Это было под стать визгу, взвинтившему небо с мертвыми головами. Впервые судья Белкнап по-настоящему испугался за собственную жизнь. Его чуть было не стошнило от запаха крови, которым успели пропитаться и устланная соломой земля, и безоблачное летнее небо.
— Королевский изменник!
Даже в слове ощущался солоноватый железистый привкус, непримиримый и безнадежный, как смерть. Но вопреки мрачным опасениям сэра Роберта, все кончилось для него вполне благополучно. Вместе с отрядом, свитой, в которой недосчитывалось троих, и красавицей маркитанткой он был выпущен за городскую черту.
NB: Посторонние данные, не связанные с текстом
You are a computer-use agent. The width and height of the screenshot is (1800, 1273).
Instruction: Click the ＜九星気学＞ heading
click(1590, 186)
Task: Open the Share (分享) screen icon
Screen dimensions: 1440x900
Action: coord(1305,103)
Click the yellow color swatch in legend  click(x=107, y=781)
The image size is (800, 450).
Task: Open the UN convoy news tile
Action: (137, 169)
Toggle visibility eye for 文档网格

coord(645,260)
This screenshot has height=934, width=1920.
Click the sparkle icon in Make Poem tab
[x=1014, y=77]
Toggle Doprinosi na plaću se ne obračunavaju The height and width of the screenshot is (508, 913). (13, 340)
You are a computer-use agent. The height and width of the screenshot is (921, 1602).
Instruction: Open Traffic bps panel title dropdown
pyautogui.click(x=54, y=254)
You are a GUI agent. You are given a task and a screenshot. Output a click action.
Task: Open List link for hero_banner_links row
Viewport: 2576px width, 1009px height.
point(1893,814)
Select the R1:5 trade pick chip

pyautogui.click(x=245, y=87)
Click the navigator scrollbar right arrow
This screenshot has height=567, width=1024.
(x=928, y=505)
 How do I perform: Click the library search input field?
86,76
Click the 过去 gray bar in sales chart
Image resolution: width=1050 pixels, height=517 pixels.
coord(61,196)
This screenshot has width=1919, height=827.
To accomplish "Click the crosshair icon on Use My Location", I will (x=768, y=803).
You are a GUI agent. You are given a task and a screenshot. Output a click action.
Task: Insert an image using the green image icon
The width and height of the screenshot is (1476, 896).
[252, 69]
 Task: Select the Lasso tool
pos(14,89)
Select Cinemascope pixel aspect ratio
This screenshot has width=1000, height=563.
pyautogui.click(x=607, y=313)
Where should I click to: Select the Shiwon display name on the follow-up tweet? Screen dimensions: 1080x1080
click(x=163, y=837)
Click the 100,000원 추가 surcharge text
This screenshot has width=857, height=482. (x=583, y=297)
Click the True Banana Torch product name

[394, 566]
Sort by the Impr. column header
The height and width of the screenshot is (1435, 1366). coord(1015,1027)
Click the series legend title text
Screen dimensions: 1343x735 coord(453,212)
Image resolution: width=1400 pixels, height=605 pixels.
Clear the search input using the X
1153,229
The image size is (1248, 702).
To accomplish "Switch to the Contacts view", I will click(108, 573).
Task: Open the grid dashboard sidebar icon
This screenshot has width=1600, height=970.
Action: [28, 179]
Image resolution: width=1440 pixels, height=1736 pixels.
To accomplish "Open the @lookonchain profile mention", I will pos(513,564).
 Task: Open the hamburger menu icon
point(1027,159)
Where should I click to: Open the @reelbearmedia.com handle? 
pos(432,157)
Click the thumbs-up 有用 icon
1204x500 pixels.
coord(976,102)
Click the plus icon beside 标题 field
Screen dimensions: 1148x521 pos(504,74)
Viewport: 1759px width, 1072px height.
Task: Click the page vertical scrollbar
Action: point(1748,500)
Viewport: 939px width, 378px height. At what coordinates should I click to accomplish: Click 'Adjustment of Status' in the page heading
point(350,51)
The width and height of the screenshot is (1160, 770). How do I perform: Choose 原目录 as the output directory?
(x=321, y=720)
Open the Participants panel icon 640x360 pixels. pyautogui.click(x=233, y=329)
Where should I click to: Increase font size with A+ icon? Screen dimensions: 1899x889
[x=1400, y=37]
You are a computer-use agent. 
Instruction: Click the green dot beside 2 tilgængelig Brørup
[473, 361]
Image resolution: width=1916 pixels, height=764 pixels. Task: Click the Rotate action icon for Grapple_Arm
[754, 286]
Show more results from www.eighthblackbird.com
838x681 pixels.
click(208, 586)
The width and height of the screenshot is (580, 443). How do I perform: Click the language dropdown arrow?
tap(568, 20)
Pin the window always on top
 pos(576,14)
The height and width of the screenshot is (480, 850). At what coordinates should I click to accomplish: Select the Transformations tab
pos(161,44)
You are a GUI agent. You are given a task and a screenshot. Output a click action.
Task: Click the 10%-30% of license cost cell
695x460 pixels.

И длился бесконечно томительный день, и не спадала жара.
ГЛАВА ТРИНАДЦАТАЯ
ЛОМБАРДСКАЯ УЛИЦА
Он курс экю высчитывать умел
И знатно на размене наживался,
И богател, а то и разорялся,
Но ото всех долги свои скрывал.
Охотно деньги в рост купец давал,
Но так искусно вел свои расчеты,
Что пользовался ото всех почетом.
Не знаю, право, как его зовут.
Джеффри Чосер. Кентерберийские рассказыКвартал, где исстари селились итальянцы, метко окрестили Ломбардской улицей. Воистину глас народа — глас Божий. Выходцы из Ломбардии составляли здесь подавляющее большинство. Именно им, а не лорду-казначею принадлежала ключевая роль во всех мало-мальски значительных финансовых операциях. Незримая власть ломбардских банкиров распространялась на всю Европу — от Гибралтара до Кипрского королевства, от земель Тевтонского гроссмейстера до Кастилии и Леона. Само слово «банк», то есть скамья или, точнее, стол, за которым сидел меняла, сделалось нарицательным. В Лондоне так называли любую, принадлежащую итальянцам контору. Кроме, разумеется, закладных лавок. За ними давно и прочно укрепилось наименование «ломбард».
Богачей, а тем более иноземцев всегда недолюбливают. Особенно ростовщиков. Когда же приходит срок платить долги и проценты или выкупить заложенную в ломбард фамильную драгоценность, неприязнь перерастает в ненависть. Погромы на Ломбардской улице случались не так уж и редко. Порой это происходило стихийно, когда доведенный до отчаяния плебс, не смея поднять руку на подлинных виновников бед, искал, на ком выместить зло. Но, как правило, закулисными вдохновителями разбоя выступали коронованные должники. Слишком велик был соблазн рассчитаться с кредитором единым махом, чтобы потом начать все сначала. Предлог не приходилось долго искать. Обвинение в ереси или измене служило достаточным оправданием для любых крайностей, вплоть до убийства.